Segundo, adotar uma aproximação à Saúde a todos os níveis da tomada de decisão – desde o global ao mais local – reconhecimento das ligações complexas entre a saúde de pessoas, animais, fábricas e o nosso ambiente compartilhado. Os departamentos de silvicultura, por exemplo, normalmente estabelecem a política relacionada ao desflorestamento e os lucros acumulam-se, basicamente, no setor privado – mas são sistemas de saúde pública e comunidades locais que muitas vezes pagam o preço resultante das erupções de doença. O enfoque na Saúde vai assegurar que as melhores decisões são feitas considerado os preços de longo prazo e as consequências de ações de desenvolvimento – para pessoas e natureza.
Terceiro, temos de consolidar bem os recursos de sistemas de saúde e incentivar a modificação de comportamentos em linhas da frente de risco pandémico. Estes meios poderão mobilizar finanças internacionais na ampliação da capacidade de saúde em áreas de tensão de doença emergentes – como clínicas; programas de vigilância, especialmente em sociedades com Povos Indígenas e comunidades locais; pesquisas dos riscos comportamentais; e programas de intervenção específicos. Também implica oferecerem alternativas viáveis e sustentáveis as atividades de alto risco econômico e proteção da saúde da maioria vulnerável. Isto não é simples altruísmo – é investimento essencial, no interesse de todos, a impedir futuras erupções globais.
Possivelmente a mais importante, nossa necessidade de mudança – a espécie destacada no último ano no IPBES relatório de avaliação global (aquele que encontrou um milhão de espécies de plantas e animais em perigo da extinção nas décadas próximas): fundamental, reorganização através tecnologia de todo o sistema, econômico e fatores sociais, inclusive paradigmas, metas e valores, fomentando responsabilidades sociais e ambientais através de todos os setores. Tão atemorizador e custoso como isto pode soar – empalidece em comparação com o preço que já pagamos.

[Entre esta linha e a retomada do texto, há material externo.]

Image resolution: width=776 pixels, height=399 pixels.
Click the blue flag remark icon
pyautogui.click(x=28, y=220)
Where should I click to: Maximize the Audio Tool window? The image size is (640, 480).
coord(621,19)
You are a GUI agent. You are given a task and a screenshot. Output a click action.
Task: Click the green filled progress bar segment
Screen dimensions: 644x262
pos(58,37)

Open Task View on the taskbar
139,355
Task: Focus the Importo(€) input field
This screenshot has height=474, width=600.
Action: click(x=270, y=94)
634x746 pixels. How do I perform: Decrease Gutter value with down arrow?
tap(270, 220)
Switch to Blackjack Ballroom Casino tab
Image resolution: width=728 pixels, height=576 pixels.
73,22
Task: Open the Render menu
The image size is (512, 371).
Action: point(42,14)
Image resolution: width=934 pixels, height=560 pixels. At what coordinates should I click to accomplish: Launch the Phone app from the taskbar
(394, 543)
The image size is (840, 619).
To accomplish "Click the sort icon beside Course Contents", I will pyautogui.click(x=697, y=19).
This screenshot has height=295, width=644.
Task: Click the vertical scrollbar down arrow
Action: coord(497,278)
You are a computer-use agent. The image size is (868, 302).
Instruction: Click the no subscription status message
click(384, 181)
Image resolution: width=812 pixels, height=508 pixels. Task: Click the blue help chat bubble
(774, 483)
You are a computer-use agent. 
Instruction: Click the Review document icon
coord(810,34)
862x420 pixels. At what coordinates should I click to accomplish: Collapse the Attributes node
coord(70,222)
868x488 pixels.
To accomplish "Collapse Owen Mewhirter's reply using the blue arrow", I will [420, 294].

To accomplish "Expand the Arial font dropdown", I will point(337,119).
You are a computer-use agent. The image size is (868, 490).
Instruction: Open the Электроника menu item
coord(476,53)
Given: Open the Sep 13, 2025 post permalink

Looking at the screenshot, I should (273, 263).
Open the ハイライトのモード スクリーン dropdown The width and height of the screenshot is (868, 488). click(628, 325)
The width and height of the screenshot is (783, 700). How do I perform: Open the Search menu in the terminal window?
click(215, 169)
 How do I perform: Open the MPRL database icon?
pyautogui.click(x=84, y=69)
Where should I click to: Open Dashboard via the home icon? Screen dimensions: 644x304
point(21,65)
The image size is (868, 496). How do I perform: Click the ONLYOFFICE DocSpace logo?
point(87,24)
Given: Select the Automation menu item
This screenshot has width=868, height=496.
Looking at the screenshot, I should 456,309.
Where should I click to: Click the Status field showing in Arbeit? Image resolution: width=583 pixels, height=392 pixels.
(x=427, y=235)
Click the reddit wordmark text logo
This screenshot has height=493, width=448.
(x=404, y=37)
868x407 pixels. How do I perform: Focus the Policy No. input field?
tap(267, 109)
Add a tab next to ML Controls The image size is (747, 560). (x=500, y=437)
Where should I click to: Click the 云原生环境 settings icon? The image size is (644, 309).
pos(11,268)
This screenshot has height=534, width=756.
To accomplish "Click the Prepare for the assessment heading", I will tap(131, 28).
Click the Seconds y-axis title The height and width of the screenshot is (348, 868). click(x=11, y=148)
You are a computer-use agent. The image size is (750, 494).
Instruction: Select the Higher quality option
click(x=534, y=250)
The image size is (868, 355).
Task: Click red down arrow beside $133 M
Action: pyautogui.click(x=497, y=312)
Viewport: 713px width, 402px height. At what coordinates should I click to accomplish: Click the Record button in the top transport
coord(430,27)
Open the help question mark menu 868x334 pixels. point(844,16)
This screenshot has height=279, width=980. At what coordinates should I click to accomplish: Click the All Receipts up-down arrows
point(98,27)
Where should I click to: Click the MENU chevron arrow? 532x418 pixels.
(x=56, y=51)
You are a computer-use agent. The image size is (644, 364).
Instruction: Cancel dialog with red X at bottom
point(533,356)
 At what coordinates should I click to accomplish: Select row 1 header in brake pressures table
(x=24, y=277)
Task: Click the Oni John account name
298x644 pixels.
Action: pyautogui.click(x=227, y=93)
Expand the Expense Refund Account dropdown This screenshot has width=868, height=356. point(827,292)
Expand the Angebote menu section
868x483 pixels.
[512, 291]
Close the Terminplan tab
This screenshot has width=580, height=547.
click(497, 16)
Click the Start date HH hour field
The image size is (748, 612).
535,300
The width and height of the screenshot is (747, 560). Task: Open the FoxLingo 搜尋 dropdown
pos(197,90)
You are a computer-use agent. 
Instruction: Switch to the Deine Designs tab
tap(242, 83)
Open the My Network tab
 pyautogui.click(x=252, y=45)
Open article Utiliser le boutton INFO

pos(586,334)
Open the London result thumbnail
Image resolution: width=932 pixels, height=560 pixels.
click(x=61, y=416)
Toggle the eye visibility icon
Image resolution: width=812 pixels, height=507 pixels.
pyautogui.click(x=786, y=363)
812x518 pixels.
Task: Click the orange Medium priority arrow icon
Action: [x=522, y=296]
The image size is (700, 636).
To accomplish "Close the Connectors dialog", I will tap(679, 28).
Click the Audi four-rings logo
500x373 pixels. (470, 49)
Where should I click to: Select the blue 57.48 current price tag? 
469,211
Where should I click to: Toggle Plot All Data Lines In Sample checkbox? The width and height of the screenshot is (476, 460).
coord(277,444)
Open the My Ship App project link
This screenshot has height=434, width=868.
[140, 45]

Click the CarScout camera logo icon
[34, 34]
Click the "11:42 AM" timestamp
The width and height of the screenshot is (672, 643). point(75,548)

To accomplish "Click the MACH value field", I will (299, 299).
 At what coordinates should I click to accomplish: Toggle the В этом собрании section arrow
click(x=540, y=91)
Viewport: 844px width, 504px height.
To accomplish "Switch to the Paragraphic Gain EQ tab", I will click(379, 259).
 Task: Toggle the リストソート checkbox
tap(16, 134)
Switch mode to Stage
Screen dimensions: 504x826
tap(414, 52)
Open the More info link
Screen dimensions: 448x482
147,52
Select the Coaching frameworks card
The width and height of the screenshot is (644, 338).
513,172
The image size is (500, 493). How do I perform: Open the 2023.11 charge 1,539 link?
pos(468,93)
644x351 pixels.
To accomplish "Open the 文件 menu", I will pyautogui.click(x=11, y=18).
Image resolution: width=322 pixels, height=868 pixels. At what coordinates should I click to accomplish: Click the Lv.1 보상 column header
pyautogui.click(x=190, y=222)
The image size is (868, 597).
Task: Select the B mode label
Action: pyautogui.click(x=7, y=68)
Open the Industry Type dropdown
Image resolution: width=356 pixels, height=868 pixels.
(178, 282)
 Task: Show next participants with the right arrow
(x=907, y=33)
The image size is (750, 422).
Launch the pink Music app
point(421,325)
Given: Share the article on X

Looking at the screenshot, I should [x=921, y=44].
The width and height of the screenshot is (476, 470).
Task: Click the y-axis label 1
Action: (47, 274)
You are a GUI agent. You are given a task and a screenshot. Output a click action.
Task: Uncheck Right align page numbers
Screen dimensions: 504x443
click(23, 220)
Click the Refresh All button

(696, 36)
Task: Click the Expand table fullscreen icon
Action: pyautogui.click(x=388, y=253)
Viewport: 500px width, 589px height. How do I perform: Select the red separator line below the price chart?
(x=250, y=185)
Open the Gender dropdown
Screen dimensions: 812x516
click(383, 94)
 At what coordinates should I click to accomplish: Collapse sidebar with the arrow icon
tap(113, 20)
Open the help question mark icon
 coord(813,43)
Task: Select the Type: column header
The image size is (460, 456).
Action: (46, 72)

A resposta a crise o COVID-19 foi uma chamada para todos nós confrontarmos o investido interesse que se oponha à modificação, e ao fim ‘negócio como habitual’. Podemos reconstruir melhor e emergir da crise atual mais fortes e mais resilientes do que alguma vez fomos – fazendo escolhas políticas de meios e ações que protegem a natureza – para que a natureza possa ajudar a proteger nós.
Inquirições e entrevistas: media@ipbes.net
Nota: O artigo acima não é informal produto de IPBES – mas de quatro autores que são principais globais peritos na sua próprio especialidade? – criação com resultados aprovado IPBES Avaliação Relatórios. O trabalho está atualmente em andamento em três avaliação IPBES com a relevância direta para a crise atual e futuras pandemias: uma avaliação no uso sustentável de espécies selvagens; o outro em invasivo estrangeiro espécies, e um em o diferente caminhos de compreensão o plural valores de natureza. Otrabalho também acaba de começar em embeber um novo Avaliação de conexão de IPBES nas interligações entre biodiversidade, água, comida e saúde no contexto de clima modificação.